Task directions => Turn the items from the first line up to and including the line containing "click(169, 422)" into a Markdown table with the columns Row and Text, numbering each row and leaving out blank lines.

Data for this exercise =>
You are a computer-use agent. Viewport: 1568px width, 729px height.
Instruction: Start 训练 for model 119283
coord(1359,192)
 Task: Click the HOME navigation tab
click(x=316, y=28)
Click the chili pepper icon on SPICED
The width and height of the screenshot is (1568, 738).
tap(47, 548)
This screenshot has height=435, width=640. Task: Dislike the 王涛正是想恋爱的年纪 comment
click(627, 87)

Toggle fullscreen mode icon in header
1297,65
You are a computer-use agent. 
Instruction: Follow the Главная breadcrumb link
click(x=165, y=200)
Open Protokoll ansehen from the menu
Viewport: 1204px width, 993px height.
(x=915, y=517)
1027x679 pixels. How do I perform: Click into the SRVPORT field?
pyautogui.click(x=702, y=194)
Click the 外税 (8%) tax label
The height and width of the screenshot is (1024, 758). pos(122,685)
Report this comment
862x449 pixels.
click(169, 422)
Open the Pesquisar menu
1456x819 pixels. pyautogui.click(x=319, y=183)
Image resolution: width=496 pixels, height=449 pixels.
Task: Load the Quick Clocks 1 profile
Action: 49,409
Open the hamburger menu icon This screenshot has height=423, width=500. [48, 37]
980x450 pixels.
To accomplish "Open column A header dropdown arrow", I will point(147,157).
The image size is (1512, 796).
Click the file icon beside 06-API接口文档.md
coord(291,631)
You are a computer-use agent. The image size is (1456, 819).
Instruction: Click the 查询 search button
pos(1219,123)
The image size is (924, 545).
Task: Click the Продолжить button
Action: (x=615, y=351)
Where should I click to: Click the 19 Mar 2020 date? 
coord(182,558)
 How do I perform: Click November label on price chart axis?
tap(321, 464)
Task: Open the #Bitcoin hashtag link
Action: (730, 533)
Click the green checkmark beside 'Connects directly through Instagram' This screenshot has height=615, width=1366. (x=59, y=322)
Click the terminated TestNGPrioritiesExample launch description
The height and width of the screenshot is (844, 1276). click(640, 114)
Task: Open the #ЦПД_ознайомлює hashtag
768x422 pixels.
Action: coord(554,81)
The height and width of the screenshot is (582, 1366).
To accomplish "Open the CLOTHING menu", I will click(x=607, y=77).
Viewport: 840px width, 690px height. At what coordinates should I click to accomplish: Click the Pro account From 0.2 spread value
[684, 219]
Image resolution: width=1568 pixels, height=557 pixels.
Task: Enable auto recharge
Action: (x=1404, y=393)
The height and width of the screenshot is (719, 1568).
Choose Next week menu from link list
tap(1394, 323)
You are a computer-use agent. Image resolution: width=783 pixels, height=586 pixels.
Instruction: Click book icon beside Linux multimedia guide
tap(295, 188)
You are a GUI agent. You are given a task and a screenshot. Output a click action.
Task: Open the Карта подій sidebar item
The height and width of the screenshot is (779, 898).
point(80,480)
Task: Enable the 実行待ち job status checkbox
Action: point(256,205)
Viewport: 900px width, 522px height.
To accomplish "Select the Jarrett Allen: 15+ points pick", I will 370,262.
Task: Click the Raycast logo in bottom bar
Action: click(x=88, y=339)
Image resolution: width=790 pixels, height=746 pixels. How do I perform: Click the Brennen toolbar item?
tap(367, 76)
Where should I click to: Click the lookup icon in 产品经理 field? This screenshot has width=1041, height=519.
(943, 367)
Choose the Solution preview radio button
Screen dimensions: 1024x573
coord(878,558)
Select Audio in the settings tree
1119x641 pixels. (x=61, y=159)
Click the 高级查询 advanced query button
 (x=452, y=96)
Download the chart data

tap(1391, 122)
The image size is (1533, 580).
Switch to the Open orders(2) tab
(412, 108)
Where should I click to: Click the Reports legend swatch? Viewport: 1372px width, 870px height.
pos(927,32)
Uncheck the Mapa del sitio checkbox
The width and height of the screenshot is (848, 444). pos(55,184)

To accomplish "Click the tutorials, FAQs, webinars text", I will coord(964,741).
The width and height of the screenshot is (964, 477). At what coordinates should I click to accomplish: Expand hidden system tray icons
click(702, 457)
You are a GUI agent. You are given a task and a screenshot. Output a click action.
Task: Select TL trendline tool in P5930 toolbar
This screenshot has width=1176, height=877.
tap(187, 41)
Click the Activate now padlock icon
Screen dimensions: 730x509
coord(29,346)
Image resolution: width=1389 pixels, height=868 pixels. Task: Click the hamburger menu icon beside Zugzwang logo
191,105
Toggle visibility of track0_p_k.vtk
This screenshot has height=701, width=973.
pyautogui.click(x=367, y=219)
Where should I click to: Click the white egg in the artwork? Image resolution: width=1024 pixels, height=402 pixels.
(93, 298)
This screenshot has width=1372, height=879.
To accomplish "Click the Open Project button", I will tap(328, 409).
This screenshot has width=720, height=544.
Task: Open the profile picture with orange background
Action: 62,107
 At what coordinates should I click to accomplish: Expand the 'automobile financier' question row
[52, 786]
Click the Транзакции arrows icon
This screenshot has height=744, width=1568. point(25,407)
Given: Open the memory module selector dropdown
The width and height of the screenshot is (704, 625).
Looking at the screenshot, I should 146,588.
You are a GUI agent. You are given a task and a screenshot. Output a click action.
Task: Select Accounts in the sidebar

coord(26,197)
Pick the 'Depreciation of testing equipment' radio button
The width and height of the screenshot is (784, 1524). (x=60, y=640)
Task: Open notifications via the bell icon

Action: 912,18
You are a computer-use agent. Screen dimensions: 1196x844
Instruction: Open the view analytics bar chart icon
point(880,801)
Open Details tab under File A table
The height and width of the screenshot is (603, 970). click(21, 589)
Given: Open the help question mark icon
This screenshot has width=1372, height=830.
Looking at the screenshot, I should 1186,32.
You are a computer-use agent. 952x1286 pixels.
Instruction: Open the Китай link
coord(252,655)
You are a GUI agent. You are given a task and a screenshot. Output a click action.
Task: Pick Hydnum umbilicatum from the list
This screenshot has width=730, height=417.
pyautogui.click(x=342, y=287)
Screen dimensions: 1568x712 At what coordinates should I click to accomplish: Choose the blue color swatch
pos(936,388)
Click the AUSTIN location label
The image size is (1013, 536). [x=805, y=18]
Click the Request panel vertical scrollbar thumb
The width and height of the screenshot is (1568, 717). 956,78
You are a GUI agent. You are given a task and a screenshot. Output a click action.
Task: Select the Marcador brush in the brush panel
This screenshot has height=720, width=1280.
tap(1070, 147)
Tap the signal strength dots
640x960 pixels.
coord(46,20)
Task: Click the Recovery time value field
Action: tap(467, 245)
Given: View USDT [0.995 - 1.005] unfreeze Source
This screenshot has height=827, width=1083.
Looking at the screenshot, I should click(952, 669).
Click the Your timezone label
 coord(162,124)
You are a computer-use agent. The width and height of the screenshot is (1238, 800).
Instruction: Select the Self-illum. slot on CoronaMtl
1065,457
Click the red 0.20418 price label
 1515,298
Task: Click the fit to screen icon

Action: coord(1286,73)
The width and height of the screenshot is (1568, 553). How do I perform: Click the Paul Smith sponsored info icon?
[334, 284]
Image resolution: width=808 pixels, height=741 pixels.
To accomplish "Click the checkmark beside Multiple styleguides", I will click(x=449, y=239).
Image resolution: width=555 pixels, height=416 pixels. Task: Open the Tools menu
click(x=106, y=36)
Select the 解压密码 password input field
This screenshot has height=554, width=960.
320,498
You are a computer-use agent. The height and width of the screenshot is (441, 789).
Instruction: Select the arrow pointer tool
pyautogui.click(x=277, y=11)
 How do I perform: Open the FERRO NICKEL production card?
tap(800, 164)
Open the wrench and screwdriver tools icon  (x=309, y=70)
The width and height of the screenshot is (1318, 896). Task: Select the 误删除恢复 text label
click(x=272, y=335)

Result =>
| Row | Text |
|---|---|
| 1 | You are a computer-use agent. Viewport: 1568px width, 729px height. |
| 2 | Instruction: Start 训练 for model 119283 |
| 3 | coord(1359,192) |
| 4 |  Task: Click the HOME navigation tab |
| 5 | click(x=316, y=28) |
| 6 | Click the chili pepper icon on SPICED |
| 7 | The width and height of the screenshot is (1568, 738). |
| 8 | tap(47, 548) |
| 9 | This screenshot has height=435, width=640. Task: Dislike the 王涛正是想恋爱的年纪 comment |
| 10 | click(627, 87) |
| 11 | Toggle fullscreen mode icon in header |
| 12 | 1297,65 |
| 13 | You are a computer-use agent.  |
| 14 | Instruction: Follow the Главная breadcrumb link |
| 15 | click(x=165, y=200) |
| 16 | Open Protokoll ansehen from the menu |
| 17 | Viewport: 1204px width, 993px height. |
| 18 | (x=915, y=517) |
| 19 | 1027x679 pixels. How do I perform: Click into the SRVPORT field? |
| 20 | pyautogui.click(x=702, y=194) |
| 21 | Click the 外税 (8%) tax label |
| 22 | The height and width of the screenshot is (1024, 758). pos(122,685) |
| 23 | Report this comment |
| 24 | 862x449 pixels. |
| 25 | click(169, 422) |